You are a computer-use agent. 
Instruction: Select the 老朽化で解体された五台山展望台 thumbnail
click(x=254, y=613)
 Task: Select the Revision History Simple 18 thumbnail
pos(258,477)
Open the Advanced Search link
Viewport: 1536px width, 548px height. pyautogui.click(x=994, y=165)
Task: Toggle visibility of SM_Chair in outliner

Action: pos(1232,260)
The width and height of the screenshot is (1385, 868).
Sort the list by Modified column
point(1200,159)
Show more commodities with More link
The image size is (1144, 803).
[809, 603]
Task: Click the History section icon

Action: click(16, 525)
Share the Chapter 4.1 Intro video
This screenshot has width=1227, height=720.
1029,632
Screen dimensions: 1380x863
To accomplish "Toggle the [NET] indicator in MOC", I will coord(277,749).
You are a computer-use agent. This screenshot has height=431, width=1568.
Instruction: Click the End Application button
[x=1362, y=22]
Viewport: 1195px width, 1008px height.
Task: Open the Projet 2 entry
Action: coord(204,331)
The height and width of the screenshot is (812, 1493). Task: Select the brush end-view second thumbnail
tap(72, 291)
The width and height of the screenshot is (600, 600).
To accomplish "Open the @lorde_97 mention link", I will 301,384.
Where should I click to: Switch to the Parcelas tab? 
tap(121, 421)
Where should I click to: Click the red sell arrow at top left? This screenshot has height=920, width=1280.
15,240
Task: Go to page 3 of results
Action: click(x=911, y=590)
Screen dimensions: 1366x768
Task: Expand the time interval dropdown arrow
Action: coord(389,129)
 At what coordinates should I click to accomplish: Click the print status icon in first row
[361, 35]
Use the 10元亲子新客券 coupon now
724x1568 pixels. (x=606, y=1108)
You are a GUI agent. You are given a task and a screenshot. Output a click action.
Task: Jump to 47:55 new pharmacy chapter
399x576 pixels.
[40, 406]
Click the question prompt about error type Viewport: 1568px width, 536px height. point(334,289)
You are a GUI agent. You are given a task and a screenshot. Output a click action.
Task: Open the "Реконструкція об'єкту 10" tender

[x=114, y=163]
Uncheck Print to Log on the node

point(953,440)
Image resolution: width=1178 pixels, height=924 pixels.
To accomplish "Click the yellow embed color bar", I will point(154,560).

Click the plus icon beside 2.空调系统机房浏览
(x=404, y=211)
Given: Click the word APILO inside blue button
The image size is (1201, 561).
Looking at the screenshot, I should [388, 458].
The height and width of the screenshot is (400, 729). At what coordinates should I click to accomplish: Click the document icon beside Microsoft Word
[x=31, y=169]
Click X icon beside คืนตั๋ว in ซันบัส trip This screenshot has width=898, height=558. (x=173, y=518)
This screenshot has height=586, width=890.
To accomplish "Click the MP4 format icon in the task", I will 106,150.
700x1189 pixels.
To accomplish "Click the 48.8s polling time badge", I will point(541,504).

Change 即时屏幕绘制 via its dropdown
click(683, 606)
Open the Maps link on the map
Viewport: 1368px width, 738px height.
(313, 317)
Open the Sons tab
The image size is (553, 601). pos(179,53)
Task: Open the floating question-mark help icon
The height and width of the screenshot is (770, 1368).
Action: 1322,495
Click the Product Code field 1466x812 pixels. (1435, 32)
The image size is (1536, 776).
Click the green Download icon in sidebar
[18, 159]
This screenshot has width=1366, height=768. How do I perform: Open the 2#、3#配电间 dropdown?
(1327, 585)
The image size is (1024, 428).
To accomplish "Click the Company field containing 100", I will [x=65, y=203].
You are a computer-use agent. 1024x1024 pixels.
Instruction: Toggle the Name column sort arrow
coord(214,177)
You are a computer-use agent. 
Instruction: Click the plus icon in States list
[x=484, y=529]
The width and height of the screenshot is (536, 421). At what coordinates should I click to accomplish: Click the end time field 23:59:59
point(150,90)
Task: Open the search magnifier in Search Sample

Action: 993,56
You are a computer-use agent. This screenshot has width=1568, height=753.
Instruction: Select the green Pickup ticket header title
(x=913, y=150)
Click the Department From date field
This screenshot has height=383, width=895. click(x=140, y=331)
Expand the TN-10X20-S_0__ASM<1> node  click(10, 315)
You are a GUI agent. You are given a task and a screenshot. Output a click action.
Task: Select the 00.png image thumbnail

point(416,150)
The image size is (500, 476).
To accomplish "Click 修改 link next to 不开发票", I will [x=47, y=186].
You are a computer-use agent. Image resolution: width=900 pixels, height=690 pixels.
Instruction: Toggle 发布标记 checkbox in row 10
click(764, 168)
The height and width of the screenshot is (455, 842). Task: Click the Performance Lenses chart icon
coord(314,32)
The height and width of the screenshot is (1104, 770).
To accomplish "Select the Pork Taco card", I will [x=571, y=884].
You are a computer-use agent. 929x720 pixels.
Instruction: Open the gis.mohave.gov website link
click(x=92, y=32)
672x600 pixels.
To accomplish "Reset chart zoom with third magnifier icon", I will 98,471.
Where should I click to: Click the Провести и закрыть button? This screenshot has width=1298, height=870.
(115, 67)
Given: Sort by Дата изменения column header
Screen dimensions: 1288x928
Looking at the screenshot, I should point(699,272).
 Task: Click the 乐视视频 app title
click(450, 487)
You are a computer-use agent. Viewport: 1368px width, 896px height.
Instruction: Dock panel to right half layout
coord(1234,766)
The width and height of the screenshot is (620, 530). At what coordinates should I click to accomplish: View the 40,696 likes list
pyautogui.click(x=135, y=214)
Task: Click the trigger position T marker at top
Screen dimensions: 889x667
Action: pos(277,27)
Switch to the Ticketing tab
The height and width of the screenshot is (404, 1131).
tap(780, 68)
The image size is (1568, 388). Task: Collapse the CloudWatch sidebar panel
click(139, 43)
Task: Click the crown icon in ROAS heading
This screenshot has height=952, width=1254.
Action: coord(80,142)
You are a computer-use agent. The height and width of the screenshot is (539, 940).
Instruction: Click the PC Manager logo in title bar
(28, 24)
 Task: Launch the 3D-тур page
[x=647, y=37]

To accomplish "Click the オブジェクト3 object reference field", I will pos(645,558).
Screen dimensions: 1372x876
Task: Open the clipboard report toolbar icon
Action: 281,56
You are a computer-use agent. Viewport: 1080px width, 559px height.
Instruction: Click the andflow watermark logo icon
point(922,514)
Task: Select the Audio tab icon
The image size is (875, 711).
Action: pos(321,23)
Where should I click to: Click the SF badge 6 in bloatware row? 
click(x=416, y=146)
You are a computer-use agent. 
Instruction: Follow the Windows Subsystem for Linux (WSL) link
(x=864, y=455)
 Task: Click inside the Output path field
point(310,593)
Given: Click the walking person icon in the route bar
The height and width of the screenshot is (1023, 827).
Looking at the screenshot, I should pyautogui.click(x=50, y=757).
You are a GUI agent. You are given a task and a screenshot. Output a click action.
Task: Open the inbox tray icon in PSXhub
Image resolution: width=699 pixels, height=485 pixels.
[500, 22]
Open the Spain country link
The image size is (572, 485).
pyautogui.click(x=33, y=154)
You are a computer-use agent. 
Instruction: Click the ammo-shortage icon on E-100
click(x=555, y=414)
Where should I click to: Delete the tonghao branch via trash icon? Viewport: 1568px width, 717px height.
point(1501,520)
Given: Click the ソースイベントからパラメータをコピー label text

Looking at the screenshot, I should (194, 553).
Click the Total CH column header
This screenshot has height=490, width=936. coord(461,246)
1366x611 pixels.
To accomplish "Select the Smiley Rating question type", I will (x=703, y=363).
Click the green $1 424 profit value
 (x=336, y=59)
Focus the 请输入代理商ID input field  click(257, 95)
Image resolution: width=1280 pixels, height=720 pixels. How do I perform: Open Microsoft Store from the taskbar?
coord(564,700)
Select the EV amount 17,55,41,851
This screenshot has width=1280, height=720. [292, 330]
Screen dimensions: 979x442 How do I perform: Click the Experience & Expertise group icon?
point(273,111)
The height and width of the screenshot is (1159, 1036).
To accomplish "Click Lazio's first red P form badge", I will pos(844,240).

*-*-*

» **EXERCISE GOAL**:
Across the entries above, tally every line that includes the string "question", then state only the count.

» **REPLY**:
3